PAMFRI investigators assessed 10 of the top-rated free apps in the Health and Fitness category in the iTunes App Store. They evaluated the apps based on the same criteria and categorized them into five groups: diet tracking, grocery decision-making, restaurant decision-making, healthful cooking and weight tracking. Four researchers then evaluated two of the most popular apps from each category based on a scale that measured incorporation of several theories of behavior change. The researchers found that most of the apps scored low, meaning that they lacked features that are likely to lead to long-term healthful habits.

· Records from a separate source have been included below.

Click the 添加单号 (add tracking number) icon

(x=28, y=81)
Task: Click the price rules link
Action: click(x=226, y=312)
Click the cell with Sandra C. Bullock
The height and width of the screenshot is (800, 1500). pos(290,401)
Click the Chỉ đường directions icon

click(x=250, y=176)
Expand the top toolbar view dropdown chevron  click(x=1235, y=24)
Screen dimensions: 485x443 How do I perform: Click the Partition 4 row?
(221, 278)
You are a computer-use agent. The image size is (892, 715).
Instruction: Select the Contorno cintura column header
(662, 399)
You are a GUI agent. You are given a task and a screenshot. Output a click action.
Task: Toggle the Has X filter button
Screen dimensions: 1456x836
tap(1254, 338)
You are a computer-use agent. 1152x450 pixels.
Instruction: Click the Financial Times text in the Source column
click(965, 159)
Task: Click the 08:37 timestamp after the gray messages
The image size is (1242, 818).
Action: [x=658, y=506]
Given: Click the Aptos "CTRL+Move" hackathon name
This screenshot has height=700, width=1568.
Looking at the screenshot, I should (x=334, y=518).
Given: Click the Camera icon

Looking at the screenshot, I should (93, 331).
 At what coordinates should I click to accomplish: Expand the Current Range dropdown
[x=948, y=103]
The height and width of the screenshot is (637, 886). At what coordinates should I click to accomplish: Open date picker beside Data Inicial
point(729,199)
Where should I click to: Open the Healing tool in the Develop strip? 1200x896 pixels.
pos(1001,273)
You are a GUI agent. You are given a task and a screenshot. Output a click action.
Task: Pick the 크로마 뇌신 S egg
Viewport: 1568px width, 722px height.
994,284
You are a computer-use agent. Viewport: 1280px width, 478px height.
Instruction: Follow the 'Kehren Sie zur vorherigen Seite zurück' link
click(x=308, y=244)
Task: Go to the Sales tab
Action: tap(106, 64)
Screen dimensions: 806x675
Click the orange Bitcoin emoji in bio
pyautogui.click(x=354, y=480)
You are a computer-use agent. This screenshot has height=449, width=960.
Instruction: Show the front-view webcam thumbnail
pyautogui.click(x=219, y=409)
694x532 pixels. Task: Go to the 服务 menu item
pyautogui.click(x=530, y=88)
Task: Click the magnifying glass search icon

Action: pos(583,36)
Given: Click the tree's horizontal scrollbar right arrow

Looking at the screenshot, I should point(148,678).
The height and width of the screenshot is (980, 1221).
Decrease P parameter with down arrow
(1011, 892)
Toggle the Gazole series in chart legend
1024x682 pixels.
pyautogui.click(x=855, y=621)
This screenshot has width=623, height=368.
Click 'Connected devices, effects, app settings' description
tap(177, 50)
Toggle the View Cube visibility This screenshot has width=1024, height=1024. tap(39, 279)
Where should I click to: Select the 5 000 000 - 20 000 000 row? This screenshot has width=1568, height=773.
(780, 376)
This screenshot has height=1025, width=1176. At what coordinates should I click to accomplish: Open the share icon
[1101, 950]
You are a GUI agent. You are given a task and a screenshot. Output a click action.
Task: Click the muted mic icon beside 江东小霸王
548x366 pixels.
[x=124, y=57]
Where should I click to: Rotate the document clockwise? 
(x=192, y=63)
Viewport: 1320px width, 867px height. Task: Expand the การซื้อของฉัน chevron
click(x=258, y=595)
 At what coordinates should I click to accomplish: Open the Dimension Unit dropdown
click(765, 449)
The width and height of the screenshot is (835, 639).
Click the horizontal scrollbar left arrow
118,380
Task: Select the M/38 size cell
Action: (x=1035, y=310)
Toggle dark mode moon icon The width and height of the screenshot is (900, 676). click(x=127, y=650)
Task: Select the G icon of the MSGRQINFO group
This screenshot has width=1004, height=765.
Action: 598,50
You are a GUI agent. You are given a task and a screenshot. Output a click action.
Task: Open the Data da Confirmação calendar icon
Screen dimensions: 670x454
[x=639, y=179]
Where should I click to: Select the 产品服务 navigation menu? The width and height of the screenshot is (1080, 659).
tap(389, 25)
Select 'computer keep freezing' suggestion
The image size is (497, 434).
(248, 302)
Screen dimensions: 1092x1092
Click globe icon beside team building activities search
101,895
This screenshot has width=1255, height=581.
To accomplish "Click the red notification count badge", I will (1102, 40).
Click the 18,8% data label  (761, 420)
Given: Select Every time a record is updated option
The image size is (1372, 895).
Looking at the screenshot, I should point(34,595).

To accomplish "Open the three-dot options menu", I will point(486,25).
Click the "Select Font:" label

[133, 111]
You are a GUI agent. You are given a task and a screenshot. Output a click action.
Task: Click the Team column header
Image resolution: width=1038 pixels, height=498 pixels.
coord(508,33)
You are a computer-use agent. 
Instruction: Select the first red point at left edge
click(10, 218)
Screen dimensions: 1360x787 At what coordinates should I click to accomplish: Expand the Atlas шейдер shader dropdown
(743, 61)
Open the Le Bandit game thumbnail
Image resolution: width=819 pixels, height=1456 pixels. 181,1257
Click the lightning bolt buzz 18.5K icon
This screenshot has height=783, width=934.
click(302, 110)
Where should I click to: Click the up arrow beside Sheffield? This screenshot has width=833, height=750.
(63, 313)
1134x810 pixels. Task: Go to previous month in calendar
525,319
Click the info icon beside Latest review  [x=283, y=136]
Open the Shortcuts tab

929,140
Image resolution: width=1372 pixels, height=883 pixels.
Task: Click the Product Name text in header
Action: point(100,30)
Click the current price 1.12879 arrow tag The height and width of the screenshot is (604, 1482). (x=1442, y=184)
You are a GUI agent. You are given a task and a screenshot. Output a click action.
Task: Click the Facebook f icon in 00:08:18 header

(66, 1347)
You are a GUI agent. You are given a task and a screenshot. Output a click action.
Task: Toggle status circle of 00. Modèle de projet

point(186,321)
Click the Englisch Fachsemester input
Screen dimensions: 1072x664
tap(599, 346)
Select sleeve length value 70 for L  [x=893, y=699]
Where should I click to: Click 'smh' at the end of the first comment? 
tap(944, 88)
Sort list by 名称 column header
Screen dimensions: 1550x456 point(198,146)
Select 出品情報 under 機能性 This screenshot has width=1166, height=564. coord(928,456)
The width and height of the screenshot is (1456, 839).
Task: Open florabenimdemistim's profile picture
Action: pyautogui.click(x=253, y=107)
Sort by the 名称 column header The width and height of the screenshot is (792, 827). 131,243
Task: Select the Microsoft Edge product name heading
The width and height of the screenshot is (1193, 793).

“Our results indicate that many app developers are not including proven behavioral strategies in their apps,” Lesser said. “Without long-term data on whether these apps work, it is hard to recommend them as the solution for poor eating habits. While we await that data, app developers should work with health professionals to make sure that they are making their apps as beneficial as possible.”

The top-rated app in the study was “Lose It!” by FitNow Inc. However, PAMFRI researchers emphasized that different apps may be better suited for different individuals.

“Patients should talk with their providers about which app might be best for them,” Lesser said. “Providers may use the results of this paper when recommending an app for a particular type of patient. Ideally, more app developers will collaborate with medical experts so that the new apps are medically effective and fun.”